— What needs to be done —
Go line by line through the data and copy those with the word "field".

— Record set —
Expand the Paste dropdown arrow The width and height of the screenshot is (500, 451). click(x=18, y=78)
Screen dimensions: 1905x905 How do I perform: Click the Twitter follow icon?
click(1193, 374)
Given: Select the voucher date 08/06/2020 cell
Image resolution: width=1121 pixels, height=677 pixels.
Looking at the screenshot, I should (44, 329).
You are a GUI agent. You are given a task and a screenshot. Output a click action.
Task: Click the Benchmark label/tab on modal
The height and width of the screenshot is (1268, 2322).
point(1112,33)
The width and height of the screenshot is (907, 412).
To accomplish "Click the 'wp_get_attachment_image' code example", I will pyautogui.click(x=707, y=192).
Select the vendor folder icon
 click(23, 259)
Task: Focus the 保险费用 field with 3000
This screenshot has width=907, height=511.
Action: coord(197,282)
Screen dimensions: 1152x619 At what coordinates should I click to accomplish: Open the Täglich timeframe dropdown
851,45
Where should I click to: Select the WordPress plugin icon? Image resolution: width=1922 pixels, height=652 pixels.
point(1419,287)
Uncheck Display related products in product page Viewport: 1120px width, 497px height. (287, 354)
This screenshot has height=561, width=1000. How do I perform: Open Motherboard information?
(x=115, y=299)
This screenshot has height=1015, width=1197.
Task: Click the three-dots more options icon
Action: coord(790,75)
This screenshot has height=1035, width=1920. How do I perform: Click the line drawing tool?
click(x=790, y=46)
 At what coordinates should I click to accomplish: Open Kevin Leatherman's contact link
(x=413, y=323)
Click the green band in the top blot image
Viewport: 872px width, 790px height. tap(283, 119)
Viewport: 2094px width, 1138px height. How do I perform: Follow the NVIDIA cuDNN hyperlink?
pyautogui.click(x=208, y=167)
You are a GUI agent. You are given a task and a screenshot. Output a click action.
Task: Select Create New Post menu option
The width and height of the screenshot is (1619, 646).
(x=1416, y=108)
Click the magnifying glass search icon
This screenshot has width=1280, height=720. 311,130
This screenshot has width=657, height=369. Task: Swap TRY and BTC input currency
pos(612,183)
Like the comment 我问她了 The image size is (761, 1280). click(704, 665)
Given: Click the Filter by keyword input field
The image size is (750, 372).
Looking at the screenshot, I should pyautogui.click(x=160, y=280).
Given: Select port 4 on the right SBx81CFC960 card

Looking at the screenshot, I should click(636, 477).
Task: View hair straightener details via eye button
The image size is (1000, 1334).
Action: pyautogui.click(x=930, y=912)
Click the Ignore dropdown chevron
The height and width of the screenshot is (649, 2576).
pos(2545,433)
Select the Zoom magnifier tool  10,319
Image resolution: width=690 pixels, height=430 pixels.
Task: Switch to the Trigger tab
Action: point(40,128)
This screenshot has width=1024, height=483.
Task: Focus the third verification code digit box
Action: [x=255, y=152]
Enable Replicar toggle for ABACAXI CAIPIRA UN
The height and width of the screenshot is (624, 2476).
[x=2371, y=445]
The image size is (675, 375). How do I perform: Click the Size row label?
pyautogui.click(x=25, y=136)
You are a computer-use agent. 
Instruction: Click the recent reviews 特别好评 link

— Task solution —
Task: Focus the 保险费用 field with 3000
Given: Click the Filter by keyword input field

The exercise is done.